ダンジョンで料理人が有名なのは間違っていますか? 作:混沌の魔法使い
下拵え ユグドラシルアイテム/老神・愚者驚愕する
ヘラファミリアの修練場に俺達はやって来ていた。本来ならば男子禁制のヘラファミリアだが、黒竜討伐の為に特別にヘラから許可されたと聞いているが、本音を言えば女傑揃いのヘラファミリアに来るのはご免被りたかったが、そうも言ってられないので我慢してヘラファミリアの修練場に来た俺達は信じられないものを見ることになる。
「うん、これはいいぞ。使いやすい、それに不壊属性が基本っというのがますます良いッ!」
女帝が嬉々とした表情で漆黒の刀身を持つ剣を振り回している。そんな女帝の後ではカワサキが虚空からどんどんアイテムを取り出していた。

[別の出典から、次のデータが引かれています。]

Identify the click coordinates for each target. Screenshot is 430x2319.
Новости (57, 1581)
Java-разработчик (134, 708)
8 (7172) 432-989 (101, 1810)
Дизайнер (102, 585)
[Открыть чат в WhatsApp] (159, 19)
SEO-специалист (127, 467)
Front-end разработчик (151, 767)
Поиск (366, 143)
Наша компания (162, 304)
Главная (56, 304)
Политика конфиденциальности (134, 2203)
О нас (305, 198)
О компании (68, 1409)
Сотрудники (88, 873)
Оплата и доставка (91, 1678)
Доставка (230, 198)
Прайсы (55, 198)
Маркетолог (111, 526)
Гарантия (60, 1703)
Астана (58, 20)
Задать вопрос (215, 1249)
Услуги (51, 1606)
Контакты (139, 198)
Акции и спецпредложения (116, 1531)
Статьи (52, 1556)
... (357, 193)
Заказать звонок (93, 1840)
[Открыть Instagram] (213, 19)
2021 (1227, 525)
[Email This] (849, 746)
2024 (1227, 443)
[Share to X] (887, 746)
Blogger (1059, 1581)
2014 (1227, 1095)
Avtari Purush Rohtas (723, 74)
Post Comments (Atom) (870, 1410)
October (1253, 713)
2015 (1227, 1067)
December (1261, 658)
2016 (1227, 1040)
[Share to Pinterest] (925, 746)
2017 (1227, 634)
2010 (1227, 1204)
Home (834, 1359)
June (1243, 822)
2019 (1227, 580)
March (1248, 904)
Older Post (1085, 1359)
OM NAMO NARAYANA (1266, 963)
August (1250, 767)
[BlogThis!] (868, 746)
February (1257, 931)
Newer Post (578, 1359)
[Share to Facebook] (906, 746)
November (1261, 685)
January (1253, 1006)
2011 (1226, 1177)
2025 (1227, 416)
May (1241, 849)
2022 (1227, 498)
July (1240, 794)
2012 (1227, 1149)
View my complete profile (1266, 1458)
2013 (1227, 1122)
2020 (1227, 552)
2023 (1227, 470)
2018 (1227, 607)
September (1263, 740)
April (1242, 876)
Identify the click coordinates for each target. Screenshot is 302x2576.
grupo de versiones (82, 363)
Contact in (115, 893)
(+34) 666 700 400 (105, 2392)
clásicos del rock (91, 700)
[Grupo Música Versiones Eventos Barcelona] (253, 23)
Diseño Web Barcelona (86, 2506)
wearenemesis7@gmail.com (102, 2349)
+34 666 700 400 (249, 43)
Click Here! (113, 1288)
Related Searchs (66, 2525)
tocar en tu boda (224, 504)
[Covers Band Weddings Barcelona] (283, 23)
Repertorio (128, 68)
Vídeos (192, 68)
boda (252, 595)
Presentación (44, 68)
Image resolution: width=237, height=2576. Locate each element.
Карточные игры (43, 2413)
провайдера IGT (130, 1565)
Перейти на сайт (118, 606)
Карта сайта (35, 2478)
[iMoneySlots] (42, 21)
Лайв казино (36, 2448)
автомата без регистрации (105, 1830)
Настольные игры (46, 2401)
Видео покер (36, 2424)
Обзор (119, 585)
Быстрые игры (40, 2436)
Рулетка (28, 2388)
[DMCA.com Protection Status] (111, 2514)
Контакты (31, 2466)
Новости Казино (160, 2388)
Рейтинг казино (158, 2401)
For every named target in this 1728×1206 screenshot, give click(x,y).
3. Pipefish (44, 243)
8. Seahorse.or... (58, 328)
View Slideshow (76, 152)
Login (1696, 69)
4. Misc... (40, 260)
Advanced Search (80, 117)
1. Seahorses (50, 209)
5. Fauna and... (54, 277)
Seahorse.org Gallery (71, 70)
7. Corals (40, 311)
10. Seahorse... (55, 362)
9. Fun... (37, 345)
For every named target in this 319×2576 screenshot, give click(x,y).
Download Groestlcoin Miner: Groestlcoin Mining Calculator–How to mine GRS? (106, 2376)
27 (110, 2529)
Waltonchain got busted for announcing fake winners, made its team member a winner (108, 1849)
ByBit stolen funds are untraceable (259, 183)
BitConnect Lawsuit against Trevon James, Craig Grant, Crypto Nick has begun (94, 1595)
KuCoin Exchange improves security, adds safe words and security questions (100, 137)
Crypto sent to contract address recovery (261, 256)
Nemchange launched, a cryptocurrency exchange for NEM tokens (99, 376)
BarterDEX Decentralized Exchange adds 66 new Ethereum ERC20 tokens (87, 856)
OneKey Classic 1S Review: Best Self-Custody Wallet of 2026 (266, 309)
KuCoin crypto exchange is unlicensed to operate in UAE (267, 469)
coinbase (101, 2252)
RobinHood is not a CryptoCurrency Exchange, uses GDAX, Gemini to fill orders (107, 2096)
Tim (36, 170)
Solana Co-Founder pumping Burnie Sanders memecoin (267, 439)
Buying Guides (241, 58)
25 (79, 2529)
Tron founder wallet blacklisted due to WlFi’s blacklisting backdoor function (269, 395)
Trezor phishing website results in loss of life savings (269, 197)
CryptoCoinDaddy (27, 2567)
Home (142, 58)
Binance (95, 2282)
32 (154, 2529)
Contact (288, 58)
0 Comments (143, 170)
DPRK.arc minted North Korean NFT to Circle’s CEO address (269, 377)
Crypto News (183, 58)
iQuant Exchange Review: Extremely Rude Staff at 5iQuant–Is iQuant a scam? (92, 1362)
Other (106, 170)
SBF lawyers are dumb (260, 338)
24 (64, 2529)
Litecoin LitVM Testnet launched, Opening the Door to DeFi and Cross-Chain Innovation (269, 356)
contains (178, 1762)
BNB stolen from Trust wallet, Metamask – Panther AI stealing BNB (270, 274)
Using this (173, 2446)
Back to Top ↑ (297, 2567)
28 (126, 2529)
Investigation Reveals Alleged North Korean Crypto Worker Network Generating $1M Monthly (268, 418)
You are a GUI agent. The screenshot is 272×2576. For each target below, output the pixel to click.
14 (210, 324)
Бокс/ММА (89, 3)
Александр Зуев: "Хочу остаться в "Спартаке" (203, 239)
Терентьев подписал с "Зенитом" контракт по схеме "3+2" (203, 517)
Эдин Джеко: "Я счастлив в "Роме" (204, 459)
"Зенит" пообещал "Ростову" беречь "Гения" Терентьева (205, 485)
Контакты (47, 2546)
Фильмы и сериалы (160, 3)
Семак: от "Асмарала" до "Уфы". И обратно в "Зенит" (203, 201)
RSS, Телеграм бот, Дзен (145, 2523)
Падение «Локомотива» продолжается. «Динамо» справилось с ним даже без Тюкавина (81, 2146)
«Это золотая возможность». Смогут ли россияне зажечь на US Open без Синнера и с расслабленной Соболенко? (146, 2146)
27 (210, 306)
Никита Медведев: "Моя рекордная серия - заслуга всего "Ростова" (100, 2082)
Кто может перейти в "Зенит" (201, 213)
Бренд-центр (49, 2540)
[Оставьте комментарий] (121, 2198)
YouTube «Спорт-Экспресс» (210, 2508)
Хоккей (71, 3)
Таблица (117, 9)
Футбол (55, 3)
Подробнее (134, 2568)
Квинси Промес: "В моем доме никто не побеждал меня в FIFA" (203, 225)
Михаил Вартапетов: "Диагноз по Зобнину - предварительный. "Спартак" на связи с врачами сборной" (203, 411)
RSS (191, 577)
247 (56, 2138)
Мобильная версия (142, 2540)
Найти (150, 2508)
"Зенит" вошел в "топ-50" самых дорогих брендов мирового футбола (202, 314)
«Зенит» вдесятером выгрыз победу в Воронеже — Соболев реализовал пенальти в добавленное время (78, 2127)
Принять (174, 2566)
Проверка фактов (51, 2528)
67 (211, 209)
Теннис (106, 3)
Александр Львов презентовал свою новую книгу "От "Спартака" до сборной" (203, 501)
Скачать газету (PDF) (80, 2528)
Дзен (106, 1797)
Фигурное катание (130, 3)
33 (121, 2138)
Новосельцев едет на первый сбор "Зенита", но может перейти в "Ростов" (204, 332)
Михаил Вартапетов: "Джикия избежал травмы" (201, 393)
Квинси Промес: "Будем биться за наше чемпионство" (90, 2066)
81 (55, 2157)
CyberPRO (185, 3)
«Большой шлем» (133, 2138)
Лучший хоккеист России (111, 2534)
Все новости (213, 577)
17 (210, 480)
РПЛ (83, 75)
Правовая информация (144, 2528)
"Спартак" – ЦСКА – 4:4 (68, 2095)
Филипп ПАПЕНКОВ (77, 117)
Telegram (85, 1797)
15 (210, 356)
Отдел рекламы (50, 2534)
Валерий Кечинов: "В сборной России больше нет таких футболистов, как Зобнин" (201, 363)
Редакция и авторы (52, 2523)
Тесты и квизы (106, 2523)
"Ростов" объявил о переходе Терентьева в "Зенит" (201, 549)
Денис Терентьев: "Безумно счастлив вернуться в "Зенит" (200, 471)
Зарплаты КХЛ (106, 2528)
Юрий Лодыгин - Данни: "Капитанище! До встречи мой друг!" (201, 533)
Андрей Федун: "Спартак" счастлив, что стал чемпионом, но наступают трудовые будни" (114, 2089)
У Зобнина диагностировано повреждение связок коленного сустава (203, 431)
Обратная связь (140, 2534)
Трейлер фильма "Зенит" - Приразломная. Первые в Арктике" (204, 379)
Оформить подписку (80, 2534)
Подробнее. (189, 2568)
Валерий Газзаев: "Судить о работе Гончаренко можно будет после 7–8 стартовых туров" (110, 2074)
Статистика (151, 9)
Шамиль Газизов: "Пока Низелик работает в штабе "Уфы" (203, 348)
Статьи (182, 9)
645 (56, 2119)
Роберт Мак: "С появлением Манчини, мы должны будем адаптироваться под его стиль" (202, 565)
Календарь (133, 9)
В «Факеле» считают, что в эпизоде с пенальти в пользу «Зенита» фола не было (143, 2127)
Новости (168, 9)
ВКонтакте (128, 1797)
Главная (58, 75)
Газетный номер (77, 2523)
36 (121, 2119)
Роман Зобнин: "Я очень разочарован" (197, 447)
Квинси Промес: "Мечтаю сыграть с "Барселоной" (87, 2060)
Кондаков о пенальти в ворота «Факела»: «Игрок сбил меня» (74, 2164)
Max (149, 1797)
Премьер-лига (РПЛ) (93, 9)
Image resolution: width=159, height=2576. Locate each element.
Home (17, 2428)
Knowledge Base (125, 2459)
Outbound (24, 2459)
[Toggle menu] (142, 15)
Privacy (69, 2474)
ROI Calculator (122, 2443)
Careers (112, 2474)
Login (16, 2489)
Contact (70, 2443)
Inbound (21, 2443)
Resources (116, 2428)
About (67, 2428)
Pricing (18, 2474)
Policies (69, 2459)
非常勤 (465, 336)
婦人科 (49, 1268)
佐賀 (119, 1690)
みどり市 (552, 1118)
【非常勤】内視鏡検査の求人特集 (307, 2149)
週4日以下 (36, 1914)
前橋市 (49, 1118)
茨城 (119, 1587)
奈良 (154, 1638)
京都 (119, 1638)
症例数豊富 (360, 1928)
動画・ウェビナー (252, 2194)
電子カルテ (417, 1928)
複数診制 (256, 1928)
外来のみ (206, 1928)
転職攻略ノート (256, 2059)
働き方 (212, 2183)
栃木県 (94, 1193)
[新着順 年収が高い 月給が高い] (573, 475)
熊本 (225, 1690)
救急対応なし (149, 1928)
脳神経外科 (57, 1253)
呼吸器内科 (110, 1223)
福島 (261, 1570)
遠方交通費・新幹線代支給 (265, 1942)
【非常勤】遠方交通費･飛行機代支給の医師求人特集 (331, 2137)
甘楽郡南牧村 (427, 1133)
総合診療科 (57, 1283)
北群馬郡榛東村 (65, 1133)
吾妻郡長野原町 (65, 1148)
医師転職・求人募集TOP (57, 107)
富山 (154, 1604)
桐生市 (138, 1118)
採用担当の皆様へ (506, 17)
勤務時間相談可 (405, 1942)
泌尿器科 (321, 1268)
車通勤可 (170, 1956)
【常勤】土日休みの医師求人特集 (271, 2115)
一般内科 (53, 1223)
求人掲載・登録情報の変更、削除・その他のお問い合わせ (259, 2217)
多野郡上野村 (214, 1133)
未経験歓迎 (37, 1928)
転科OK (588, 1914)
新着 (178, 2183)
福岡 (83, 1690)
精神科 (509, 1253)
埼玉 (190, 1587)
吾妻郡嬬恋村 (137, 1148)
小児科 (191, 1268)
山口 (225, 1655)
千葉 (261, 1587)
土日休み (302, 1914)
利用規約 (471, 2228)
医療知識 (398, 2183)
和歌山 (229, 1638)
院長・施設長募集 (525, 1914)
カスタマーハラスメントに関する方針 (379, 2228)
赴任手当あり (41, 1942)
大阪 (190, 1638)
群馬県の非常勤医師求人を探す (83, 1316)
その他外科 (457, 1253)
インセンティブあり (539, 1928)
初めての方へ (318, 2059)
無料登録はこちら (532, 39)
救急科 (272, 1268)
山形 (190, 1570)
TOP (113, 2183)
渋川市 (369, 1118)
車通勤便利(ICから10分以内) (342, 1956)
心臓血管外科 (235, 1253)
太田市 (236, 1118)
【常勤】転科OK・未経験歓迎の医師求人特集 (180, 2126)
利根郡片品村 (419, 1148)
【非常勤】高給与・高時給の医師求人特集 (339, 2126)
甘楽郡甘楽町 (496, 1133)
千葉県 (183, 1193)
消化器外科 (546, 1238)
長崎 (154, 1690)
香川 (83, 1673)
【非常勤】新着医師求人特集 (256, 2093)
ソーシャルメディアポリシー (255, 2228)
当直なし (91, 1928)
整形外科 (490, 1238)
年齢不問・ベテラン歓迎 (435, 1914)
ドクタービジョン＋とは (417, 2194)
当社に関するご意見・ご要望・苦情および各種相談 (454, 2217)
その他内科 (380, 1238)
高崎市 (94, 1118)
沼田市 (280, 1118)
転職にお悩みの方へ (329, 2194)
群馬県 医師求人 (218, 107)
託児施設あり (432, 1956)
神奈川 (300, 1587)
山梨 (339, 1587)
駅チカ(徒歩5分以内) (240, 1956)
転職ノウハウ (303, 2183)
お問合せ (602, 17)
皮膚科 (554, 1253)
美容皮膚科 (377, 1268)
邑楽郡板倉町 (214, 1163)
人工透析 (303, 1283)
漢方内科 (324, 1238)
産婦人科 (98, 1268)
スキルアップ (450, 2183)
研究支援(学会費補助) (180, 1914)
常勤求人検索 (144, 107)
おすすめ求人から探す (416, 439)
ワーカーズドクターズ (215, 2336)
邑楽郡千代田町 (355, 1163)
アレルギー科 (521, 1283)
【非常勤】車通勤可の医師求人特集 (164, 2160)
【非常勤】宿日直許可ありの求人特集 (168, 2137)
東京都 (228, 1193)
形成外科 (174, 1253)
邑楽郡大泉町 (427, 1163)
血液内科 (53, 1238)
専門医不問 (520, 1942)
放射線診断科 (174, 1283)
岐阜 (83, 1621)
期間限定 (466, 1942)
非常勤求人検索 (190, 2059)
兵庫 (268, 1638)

「壊れはしないが、手入れはしないと普通に駄目になるぞ?」
「分かっている。龍殺しの剣と聞いていたので不壊属性が無いと思っていたんだ」
「俺達の武具は不壊属性が基本だ。お、ザルド達も来たか、こっち来いこっち」
俺達に気付いたカワサキが手招きするのでカワサキの近くに向かって気付いた。これでもかとアイテムが山積みになっている。
「えっとまずはアルト、ほい。これやる」
「なんだ? 鞄?」
「無限の背負い袋(インフィニティ・ハヴァザック)という。500キロまで物が入る優れものだ」
「マジで!?」
あっさりと投げ渡された鞄だが、それだけでサポーターの常識が変わる代物だった。
「あともう1つ面白い機能があってな。ほい」
「剣? これをどうすれば良いんだ?」
「形をしっかりと覚えたら鞄の中に入れてくれ」
「お、おう? これで良いか?」
「良し、じゃあその剣の形を思い出してくれ」
何をやってるんだ? と思っていると鞄の中に入れた剣が何時の間にかアルトに握られていた。
「え、ええ!? なんだこれ!?」
「ショートカットという、鞄の中に入れたアイテムをしっかりと覚えておけば、その道具を思い出せば鞄からすぐ出せる。便利だろ?」
便利なんて言うレベルじゃないアイテムに俺達は絶句した。カワサキが天上の道具を持っているのは知っていたが、冒険にも活用でき、これほど便利な道具を持っているとは想像もしていなかった。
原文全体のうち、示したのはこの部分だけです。